_Aim of the exercise_: Of the material below, the lines to be retyped are those from the line containing "This screenshot has width=1102, height=789." through the line containing "Task: Repost the tweet with the retweet icon", inclusive; reproduce them exactly.
--- Data supplied Enclosed Below ---
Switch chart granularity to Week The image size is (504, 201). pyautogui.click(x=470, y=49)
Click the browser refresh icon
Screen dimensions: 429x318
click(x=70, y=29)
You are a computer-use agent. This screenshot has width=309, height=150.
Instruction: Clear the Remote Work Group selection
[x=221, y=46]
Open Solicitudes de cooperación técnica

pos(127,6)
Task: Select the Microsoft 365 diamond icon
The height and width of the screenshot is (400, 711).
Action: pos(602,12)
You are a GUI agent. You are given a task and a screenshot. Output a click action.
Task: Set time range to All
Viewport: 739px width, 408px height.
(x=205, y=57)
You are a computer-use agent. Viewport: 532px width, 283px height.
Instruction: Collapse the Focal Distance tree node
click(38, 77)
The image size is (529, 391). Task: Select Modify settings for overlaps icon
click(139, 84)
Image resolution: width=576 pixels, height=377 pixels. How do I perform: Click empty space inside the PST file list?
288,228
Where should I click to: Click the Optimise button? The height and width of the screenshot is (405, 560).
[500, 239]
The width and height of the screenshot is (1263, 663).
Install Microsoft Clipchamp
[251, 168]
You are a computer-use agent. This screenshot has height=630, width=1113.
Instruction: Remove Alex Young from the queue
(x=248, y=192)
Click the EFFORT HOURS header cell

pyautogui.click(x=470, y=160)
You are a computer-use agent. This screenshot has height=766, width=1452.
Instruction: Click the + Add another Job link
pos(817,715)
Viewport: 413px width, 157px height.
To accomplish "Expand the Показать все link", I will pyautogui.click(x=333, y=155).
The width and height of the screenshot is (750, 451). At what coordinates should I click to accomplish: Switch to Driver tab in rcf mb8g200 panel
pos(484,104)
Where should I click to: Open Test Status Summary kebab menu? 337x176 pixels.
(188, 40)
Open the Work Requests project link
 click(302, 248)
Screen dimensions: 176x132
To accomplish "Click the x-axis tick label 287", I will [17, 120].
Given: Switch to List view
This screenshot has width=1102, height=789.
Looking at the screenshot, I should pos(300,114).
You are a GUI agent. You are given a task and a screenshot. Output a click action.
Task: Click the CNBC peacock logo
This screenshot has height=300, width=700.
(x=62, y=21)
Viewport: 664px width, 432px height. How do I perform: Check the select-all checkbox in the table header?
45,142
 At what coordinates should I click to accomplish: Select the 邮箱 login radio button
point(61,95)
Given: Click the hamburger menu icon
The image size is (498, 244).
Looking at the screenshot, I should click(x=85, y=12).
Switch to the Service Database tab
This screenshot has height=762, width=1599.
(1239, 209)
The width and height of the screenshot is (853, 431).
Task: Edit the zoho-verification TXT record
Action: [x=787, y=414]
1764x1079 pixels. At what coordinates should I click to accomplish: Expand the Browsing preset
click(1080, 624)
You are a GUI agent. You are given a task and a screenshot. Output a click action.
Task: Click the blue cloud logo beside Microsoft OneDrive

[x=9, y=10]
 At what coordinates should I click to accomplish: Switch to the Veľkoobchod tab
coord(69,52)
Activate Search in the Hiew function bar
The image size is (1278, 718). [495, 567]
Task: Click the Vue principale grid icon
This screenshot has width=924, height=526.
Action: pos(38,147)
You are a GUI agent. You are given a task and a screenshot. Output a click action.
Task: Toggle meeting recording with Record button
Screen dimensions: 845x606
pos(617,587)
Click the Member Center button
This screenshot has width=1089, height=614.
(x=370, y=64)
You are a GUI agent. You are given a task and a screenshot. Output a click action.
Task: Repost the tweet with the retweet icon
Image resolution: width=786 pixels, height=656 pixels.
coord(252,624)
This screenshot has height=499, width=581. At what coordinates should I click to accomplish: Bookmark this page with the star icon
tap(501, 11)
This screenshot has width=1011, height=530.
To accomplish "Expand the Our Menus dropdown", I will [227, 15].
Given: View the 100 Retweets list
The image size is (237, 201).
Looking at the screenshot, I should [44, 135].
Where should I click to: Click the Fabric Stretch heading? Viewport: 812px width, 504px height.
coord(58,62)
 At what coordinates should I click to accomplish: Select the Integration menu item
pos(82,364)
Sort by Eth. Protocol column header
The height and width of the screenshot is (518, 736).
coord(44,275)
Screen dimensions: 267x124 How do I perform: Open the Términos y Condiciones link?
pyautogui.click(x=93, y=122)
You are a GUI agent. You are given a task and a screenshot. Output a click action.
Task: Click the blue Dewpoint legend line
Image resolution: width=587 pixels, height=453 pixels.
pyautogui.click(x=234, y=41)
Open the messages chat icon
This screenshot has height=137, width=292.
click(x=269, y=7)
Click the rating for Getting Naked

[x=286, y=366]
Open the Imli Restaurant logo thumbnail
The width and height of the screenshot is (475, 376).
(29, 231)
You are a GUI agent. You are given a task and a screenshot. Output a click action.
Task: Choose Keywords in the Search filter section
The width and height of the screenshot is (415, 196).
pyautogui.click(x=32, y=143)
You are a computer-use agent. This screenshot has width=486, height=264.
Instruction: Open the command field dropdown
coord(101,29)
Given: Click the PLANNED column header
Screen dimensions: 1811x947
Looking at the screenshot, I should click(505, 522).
--- End of Enclosed Data supplied ---
_Answer to this task_:
This screenshot has width=1102, height=789.
Looking at the screenshot, I should pos(300,114).
You are a GUI agent. You are given a task and a screenshot. Output a click action.
Task: Click the CNBC peacock logo
This screenshot has height=300, width=700.
(x=62, y=21)
Viewport: 664px width, 432px height. How do I perform: Check the select-all checkbox in the table header?
45,142
 At what coordinates should I click to accomplish: Select the 邮箱 login radio button
point(61,95)
Given: Click the hamburger menu icon
The image size is (498, 244).
Looking at the screenshot, I should click(x=85, y=12).
Switch to the Service Database tab
This screenshot has height=762, width=1599.
(1239, 209)
The width and height of the screenshot is (853, 431).
Task: Edit the zoho-verification TXT record
Action: [x=787, y=414]
1764x1079 pixels. At what coordinates should I click to accomplish: Expand the Browsing preset
click(1080, 624)
You are a GUI agent. You are given a task and a screenshot. Output a click action.
Task: Click the blue cloud logo beside Microsoft OneDrive

[x=9, y=10]
 At what coordinates should I click to accomplish: Switch to the Veľkoobchod tab
coord(69,52)
Activate Search in the Hiew function bar
The image size is (1278, 718). [495, 567]
Task: Click the Vue principale grid icon
This screenshot has width=924, height=526.
Action: pos(38,147)
You are a GUI agent. You are given a task and a screenshot. Output a click action.
Task: Toggle meeting recording with Record button
Screen dimensions: 845x606
pos(617,587)
Click the Member Center button
This screenshot has width=1089, height=614.
(x=370, y=64)
You are a GUI agent. You are given a task and a screenshot. Output a click action.
Task: Repost the tweet with the retweet icon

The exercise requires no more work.